Our client, a 39 year old woman, was at the beach when she began experiencing intermittent numbness on the left side of her face and episodic periods of slurred speech. She went home and when the symptoms persisted she went to a local hospital emergency room that was a certified primary stroke center. As such the hospital was equipped to treat stroke patients 24 hours a day 7 days a week and had previously received the gold seal of approval by the joint commission (an independent health/safety monitoring organization) for meeting consistently high national standard stroke care. The hospital advertised that its stroke treatment was sophisticated and followed advanced treatment protocols which ensured expeditious stroke care since “seconds count – time loss is brain loss”.
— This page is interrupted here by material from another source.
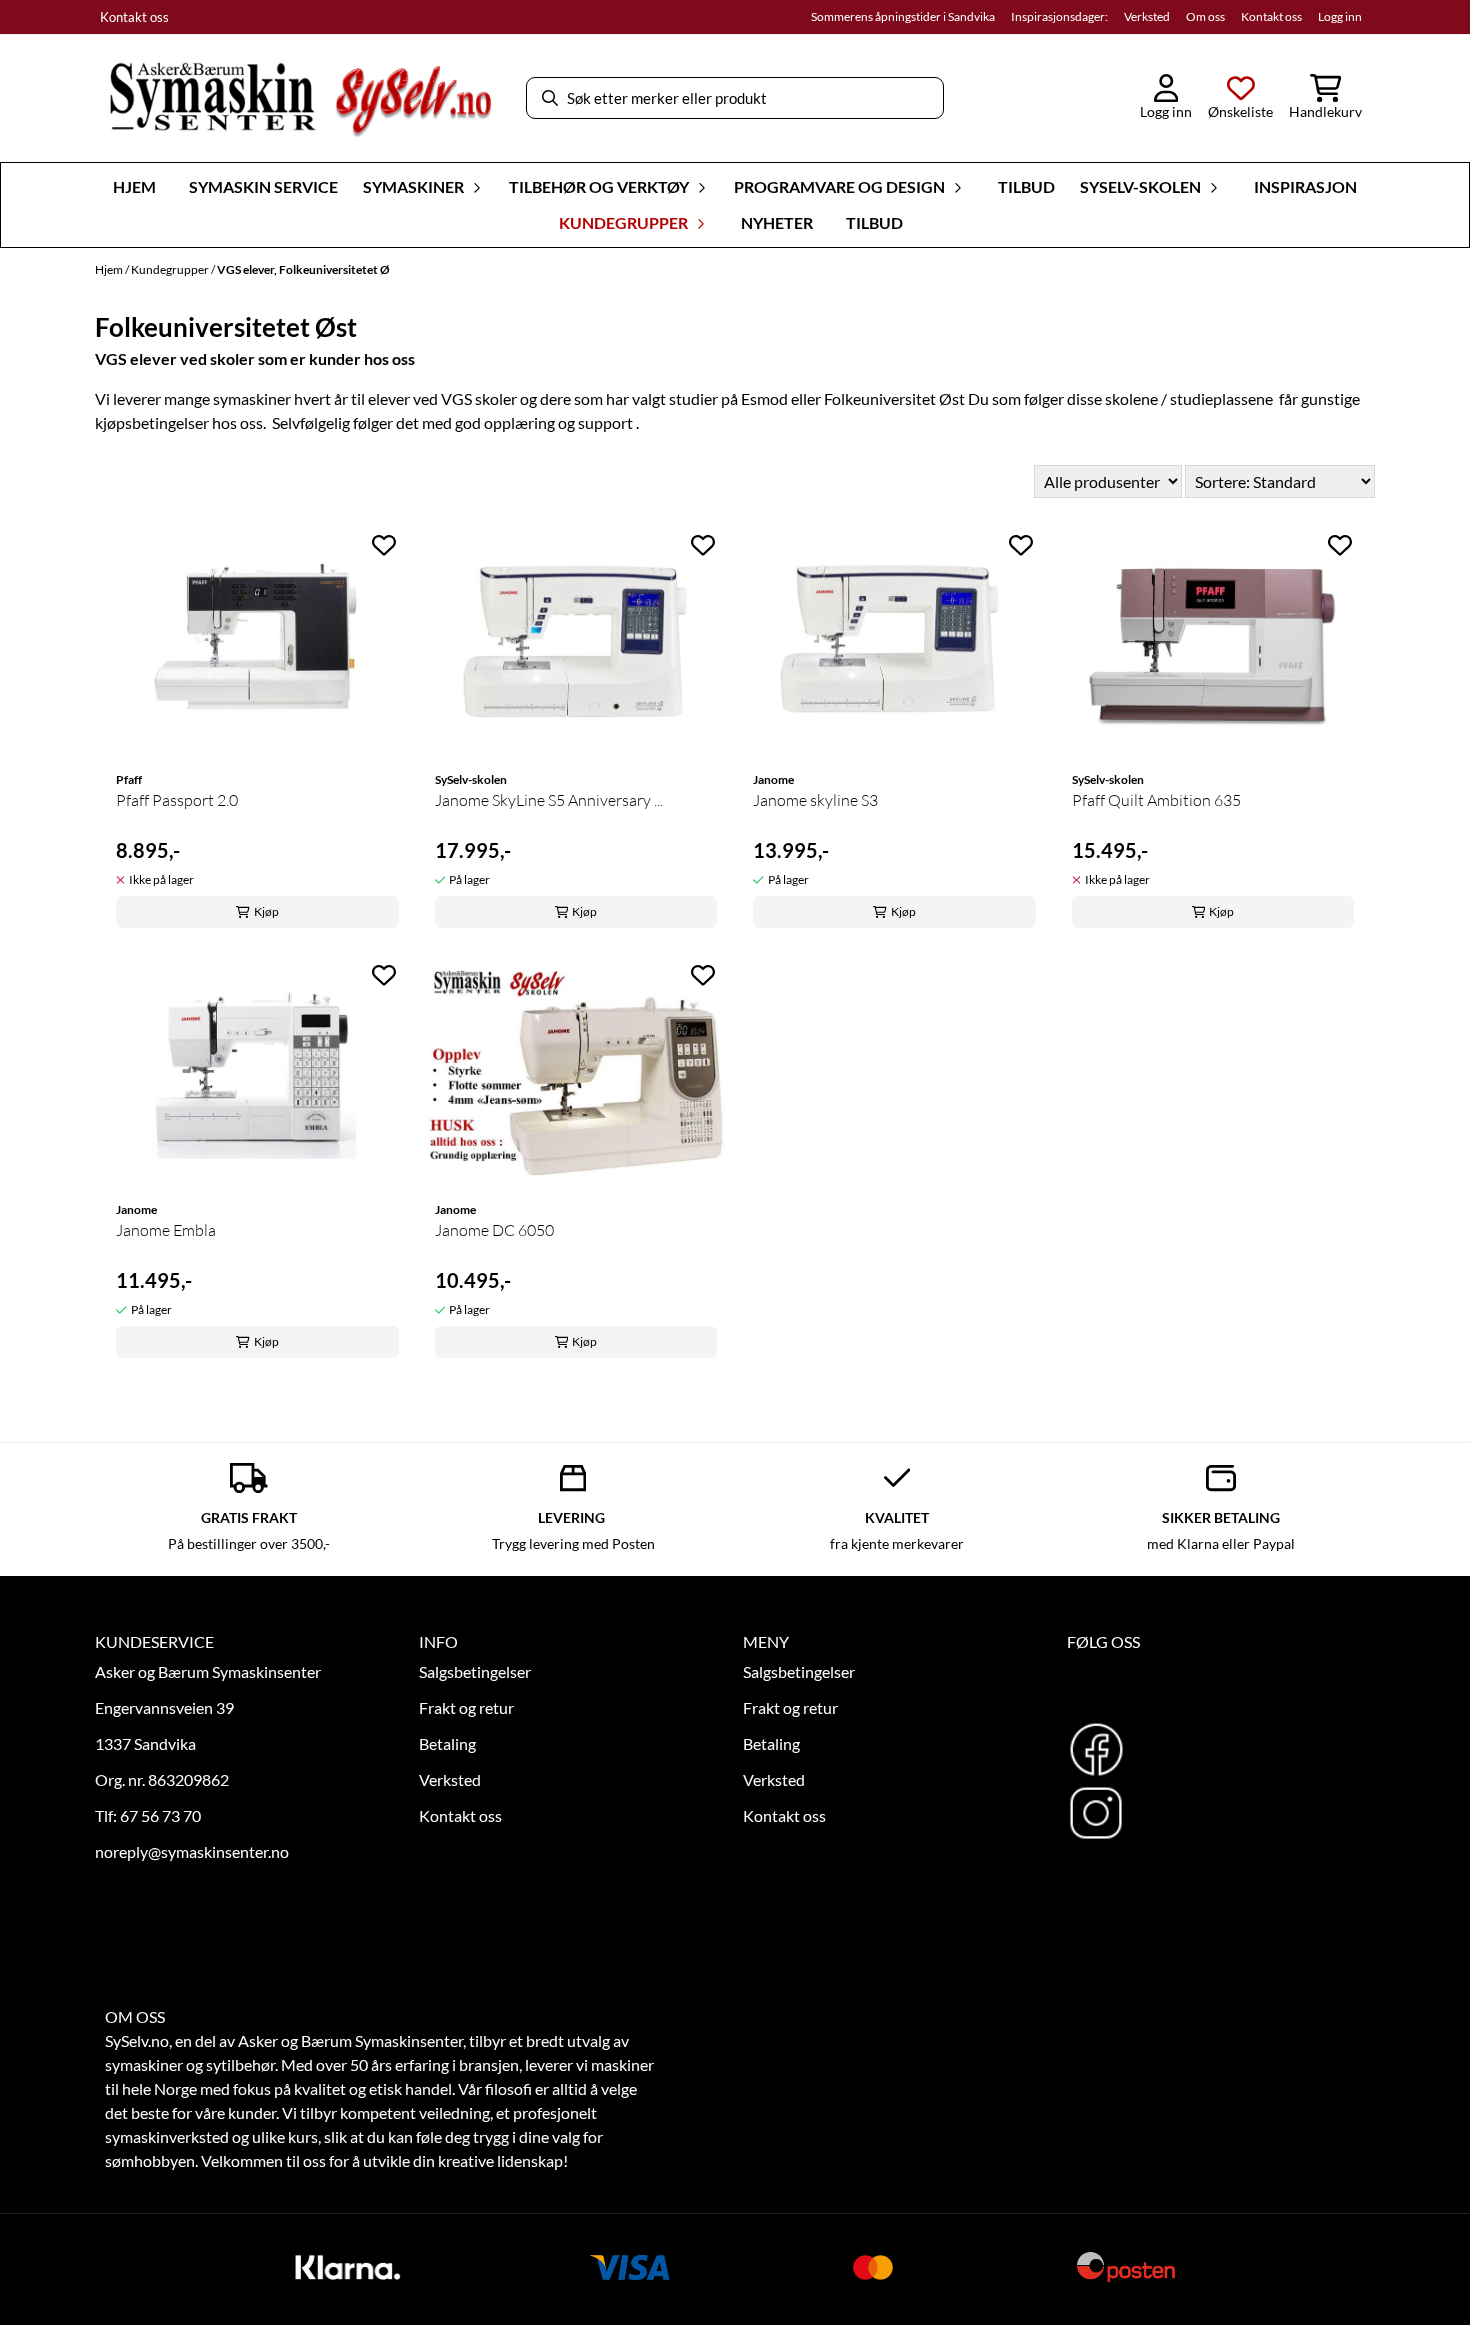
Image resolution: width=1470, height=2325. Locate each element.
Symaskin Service (263, 186)
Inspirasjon (1305, 186)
Upon arrival to the emergency room, at approximately 7pm, the triage nurse, identified our client as a potential stroke patient, which should have triggered implementation of the stroke protocols. No doctor spoke to, examined, or evaluated our client until 7:30am the next morning. The nurse’s notes documented our clients elderly parents repeatedly were asking when their daughter would be seen. The emergency room doctor who finally did evaluate our client the next morning considered a stroke to be the most likely diagnosis and ordered the patient to be seen by a neurologist and a hospitalist for admission. It took over 3 additional hours for these consultations to occur and the neurology consult was done by video teleconferencing rather than a face-to-face neurologic examination. It was clear to all the physicians that our client was having or had had a stroke. Our client remained in the ER department, awaiting admission, with no treatment administered or stroke care initiated for the remainder of the day. At approximately 7pm, the family called a friend who worked as a nurse in another department in the hospital and advised her of what was occurring. This nurse left her post and came down to the ER department. She literally grabbed the patient’s chart and ran it up to the stroke treatment specialist on the floor directly above the ER. A physician ran down and upon evaluating our client realized that she was very close to becoming comatose due to the length of time her stroke had gone untreated. He personally made arrangements for our client to be transferred by helicopter to Jackson Memorial hospital. The doctors at JMH were fortunately able to save her life, but not to prevent permanent partial paralysis. Our client worked as an editor in the Village Voice, a very well known community newspaper in New York City. As a result of her disability and her extensive rehabilitative needs, she was forced to give up her job and life in NYC and has to remain in Miami where her family and close friends can participate in her daily care.

The hospital recognizing that its care was indefensible took advantage of the damage caps under Florida Medical Malpractice statute by essentially admitting liability. Under these caps the client’s pain and suffering were limited to $250,000. The remainder of the $4.5 million recovery obtained on her behalf was for the cost of her future rehabilitative and life care needs and loss of earnings. We are happy to report that the resources she needed to assist in her recovery along with her extremely hard work and dedication have resulted in great improvement to her condition and her quality of life.